# What kind of paramedic "education" do you have?



## ErinCooley (Nov 28, 2007)

I don't know if all programs are similar to Georgia but here you can get a certificate in Paramedic Technology OR an Associates degree in Paramedic technology.  I only know of 2 schools which do the AA degree locally BUT that is all I know.

I would love to know the difference in pay, and all of those other "perks" that come with a degree vs. certificate.


PS, I'm hoping to do the AA program, beginning in just over 1 year from my completion of EMT-I... giving me over 2 years in the field before taking NREMT-P.  Having a BS in Geography, all of the core stuff for the AA should transfer easily which would make it no harder to get an AA vs. a certificate in my situation.  The only negative, I will have to drive about 15 miles FURTHER (about 40 miles each way compared to the 25-30 with the school I'm currently in) with a little more traffic.  I'm curious to know about your experiences. (I'm fairly effin nosy if you havent figured that out yet )


----------



## Asclepius (Nov 28, 2007)

You're going to pay more for your education going through a university program. But I think it is well worth it.

I have a unique perspective of taking the course through an agency and also having taken it through a university. I took and passed the didactic portion of the paramedic class in Illinois just before our move to Northern Kentucky. However, right after I moved to Kentucky I had to have a series of operations on my right leg and ankle and so I was not able to do all of my practicals. I chose, after healing up, to seek out my education at the birthplace of EMS, Cincinnati, OH. University of Cincinnati has a highly regarded and accredited program. 

I believe the educational experience I received at the university far surpasses the level of instruction I received from the agency. However, I think I had better clinical experience through the agency. That may be because I was from that EMS system and agency and I was just more at home than I was in the Cincinnati area.

As far as pay goes, not really sure. My current plan is to finish the AA portion of it (all the gen ed stuff) and then seek out a bachelor of EMS Administration at Western Carolina University. But I'll probably be a senior citizen before I make it that far, because I am not much of an academic person and so I have to pace myself.


----------



## ErinCooley (Nov 29, 2007)

I'm really fortunate that I live in Georgia which has the HOPE scholarship.  It will pay for almost all of the cost of tuition and $100.00 for books per semester/quarter.

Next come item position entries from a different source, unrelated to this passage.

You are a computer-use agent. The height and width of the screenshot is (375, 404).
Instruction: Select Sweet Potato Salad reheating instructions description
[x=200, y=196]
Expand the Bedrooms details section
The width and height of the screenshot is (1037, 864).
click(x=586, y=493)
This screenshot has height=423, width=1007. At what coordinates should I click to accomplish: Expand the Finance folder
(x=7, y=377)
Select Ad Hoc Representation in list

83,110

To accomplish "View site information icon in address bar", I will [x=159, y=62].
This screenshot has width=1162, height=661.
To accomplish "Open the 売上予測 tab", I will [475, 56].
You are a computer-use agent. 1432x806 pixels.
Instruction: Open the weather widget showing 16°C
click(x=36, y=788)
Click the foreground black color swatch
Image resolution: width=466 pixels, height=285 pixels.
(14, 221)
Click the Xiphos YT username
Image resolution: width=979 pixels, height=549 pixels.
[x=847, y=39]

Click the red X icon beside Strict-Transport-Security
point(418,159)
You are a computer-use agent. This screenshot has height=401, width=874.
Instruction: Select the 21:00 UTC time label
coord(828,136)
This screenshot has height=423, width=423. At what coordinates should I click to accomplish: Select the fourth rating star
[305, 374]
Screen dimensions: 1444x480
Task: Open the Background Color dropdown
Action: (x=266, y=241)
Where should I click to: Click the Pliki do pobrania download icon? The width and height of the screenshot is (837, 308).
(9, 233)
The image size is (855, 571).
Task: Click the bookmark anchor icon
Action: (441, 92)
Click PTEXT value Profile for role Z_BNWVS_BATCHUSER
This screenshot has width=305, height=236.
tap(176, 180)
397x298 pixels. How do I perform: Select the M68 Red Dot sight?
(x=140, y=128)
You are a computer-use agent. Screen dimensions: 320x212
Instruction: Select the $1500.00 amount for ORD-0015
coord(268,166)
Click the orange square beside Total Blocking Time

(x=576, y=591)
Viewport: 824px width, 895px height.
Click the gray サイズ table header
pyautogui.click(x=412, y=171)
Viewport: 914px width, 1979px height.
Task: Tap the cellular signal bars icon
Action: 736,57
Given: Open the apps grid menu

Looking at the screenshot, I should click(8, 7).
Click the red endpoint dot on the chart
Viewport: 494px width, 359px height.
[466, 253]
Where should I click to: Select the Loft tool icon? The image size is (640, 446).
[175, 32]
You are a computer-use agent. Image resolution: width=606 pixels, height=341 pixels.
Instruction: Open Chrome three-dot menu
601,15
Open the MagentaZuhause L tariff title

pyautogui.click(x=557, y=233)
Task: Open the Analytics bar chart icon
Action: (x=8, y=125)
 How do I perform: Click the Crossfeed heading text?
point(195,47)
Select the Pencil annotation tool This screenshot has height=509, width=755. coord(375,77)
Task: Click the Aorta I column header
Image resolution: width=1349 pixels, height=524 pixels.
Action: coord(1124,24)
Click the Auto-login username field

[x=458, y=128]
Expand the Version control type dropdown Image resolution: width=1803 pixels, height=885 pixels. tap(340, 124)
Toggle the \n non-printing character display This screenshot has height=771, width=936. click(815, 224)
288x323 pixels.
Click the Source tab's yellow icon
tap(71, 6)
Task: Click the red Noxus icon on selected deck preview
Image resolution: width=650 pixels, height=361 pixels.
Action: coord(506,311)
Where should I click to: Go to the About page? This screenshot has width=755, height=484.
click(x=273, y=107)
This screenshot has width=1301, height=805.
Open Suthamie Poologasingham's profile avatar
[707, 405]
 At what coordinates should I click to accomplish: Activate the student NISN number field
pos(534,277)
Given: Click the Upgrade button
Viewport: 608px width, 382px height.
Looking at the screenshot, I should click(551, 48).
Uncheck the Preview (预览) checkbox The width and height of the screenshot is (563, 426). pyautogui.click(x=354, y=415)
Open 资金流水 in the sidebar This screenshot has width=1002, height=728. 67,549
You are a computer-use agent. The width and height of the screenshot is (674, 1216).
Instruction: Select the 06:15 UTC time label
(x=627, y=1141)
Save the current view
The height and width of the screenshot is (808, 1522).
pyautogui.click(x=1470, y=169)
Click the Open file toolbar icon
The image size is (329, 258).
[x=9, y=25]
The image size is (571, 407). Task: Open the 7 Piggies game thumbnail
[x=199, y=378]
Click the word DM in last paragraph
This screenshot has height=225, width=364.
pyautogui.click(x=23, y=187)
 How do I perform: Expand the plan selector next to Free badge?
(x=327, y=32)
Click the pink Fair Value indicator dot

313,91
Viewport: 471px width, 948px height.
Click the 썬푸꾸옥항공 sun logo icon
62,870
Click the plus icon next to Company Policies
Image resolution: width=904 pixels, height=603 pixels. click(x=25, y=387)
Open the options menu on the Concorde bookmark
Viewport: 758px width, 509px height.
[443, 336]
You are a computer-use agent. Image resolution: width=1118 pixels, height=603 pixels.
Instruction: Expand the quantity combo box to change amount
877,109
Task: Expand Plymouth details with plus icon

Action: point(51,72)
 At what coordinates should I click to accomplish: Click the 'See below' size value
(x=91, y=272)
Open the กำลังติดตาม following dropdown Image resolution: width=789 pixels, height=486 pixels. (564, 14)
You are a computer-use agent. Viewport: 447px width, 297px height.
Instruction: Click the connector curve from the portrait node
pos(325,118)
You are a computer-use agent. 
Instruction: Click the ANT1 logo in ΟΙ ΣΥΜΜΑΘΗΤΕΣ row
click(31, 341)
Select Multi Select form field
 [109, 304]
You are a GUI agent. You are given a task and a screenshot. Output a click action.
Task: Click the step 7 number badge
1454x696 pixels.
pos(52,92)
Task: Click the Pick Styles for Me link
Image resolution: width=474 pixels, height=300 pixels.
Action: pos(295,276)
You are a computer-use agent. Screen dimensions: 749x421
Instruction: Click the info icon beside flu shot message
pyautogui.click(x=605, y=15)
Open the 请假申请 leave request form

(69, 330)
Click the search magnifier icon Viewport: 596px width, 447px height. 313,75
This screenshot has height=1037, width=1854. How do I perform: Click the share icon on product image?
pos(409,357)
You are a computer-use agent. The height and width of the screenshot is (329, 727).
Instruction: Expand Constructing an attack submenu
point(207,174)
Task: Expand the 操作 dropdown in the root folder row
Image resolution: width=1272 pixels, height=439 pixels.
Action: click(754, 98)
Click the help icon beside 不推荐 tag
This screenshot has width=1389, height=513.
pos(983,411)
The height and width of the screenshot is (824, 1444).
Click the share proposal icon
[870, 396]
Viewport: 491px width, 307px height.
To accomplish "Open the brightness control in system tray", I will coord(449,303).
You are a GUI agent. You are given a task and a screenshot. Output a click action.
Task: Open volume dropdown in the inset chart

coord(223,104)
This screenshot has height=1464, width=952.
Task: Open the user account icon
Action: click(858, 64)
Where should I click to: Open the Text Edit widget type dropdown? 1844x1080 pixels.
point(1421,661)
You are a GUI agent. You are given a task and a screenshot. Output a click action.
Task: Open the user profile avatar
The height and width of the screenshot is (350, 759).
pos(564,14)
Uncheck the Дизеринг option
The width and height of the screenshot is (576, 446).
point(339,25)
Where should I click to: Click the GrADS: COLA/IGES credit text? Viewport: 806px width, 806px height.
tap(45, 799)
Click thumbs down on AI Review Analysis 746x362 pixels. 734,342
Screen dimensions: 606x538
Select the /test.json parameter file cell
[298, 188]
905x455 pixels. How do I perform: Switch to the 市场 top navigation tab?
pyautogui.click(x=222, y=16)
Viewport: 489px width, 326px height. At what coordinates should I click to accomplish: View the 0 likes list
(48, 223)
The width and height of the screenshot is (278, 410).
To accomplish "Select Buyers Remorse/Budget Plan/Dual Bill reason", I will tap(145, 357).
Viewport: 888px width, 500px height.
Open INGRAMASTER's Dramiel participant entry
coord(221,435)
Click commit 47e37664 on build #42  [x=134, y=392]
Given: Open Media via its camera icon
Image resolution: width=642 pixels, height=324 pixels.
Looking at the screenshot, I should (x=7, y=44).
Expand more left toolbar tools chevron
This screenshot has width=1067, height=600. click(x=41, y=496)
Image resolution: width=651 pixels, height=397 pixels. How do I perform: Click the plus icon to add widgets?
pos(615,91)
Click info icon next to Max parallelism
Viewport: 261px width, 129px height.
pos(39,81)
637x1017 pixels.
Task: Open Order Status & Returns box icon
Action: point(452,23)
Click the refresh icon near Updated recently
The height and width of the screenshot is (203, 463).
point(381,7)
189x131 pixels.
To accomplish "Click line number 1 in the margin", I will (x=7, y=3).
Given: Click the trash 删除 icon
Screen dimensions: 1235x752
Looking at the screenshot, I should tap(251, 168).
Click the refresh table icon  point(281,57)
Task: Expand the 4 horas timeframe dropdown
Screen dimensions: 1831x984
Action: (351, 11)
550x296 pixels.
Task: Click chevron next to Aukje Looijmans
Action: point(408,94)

My EMT-I program hasn't cost a dime.  HOPE pays for 100% of tuition and $100.00 per quarter for books.  I only had to buy books the first quarter, we are using it the entire time. That $100.00 for books is refunded to me which I've used on uniform, boots and field guides!!! Living in Georgia rocks, education wise!!!


----------



## firecoins (Nov 29, 2007)

I am in a hospital based program.  It is worth college credit. You only get a certificate when you graduate.  So far I am enjoying it very much.


----------



## natrab (Nov 30, 2007)

I went to a "Training center" type vocational school (where I now work at as a proctor/teacher).  As many have said these types of schools can sometimes provide a substandard education.  The program I went through took about 1 year (including clinicals and internship) and includes about 1200 hours of instruction.  My school is fully accredited and counts for college credits.  If you decide to go to a vocational school, make sure they at least are accredited or you may be gravely let down.  I received a solid basis for starting work as a paramedic, though I still attend classes and lectures to further my knowledge (some topics which would likely be covered within a 2 year AA degree).


----------



## reaper (Nov 30, 2007)

You are better off with a AA program. But, if you get a certificate, you can still go back and get your AA at another college when your done.


----------



## Ridryder911 (Nov 30, 2007)

Not all Paramedic programs are created equally. For example, there are many that offer a certificate (whatever that means) to be able to apply for college credit, that may not be valid for all colleges and a valid "recognized degree. 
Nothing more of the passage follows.